Myelofibrosis

  • Alternative Names

    Idiopathic myelofibrosis; Myeloid metaplasia; Agnogenic myeloid metaplasia; Primary myelofibrosis; Secondary myelofibrosis


    Treatment

    There is no specific treatment for myelofibrosis. Treatment depends on the symptoms and degree of the low blood counts.

    The goal of treatment is to relieve symptoms. Treatment may involve:

    • Blood transfusions to correct anemia
    • Radiation and chemotherapy
    • Medicines called recombinant erythropoietin or androgens to help stimulate red blood cell production
    • Splenectomy (removal of the spleen) if swelling causes symptoms, or to help with anemia

    In young people, bone marrow or stem cell transplants appear to improve the outlook, and may cure the disease.


    Support Groups


    Expectations (prognosis)

    This disorder causes slowly worsening bone marrow failure with severe anemia. Low platelet count leads to easy bleeding. Spleen swelling may slowly get worse.

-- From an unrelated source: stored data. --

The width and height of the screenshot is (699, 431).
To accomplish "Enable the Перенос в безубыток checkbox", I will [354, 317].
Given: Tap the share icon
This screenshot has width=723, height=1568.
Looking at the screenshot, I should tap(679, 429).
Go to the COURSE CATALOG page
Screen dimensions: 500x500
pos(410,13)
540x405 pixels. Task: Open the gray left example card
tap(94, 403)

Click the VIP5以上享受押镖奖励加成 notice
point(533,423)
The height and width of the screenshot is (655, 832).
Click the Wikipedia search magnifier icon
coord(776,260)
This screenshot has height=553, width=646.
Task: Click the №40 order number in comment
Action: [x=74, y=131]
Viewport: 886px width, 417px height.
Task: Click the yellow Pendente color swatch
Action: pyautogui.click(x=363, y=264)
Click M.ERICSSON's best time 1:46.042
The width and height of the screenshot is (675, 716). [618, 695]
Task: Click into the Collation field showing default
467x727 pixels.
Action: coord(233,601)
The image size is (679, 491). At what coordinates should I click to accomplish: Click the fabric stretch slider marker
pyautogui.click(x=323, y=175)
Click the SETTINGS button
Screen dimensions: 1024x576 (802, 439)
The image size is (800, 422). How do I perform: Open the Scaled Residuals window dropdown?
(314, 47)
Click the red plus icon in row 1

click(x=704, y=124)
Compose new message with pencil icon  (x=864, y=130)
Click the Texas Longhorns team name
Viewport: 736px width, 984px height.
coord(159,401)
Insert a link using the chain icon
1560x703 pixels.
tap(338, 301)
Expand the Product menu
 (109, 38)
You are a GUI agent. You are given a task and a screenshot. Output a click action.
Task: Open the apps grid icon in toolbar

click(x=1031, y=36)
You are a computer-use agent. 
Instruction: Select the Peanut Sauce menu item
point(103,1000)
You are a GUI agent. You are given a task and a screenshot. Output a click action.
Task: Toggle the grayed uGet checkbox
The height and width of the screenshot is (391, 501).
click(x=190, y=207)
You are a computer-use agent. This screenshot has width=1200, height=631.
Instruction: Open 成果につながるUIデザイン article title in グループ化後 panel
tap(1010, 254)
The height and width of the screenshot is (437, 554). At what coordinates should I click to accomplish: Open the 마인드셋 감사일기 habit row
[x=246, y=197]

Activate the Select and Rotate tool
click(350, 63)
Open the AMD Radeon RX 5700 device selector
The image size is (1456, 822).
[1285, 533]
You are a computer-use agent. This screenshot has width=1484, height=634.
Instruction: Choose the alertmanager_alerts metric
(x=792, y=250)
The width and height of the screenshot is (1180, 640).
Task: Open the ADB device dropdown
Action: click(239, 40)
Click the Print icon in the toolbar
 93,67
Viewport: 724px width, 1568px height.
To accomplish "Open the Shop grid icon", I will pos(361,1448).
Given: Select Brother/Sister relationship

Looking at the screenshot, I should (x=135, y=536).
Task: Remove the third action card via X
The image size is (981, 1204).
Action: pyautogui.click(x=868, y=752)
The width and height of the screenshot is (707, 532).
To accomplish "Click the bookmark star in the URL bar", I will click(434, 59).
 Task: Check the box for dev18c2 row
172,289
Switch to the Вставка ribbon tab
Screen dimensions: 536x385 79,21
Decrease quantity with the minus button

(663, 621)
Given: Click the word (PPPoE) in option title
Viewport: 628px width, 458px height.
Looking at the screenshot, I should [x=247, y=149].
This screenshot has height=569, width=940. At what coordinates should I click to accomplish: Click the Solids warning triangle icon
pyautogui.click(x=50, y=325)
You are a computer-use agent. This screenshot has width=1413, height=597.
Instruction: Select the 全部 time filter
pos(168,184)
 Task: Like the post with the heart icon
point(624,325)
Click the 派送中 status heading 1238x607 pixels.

    The average survival of people with primary myelofibrosis is about 5 years. However, some people may survive for decades.


    Complications
    • Acute myelogenous leukemia
    • Liver failure

    Calling your health care provider

    Call for an appointment with your health care provider if symptoms of this disorder develop. Uncontrolled bleeding, shortness of breath, or jaundice that gets worse need urgent or emergency care.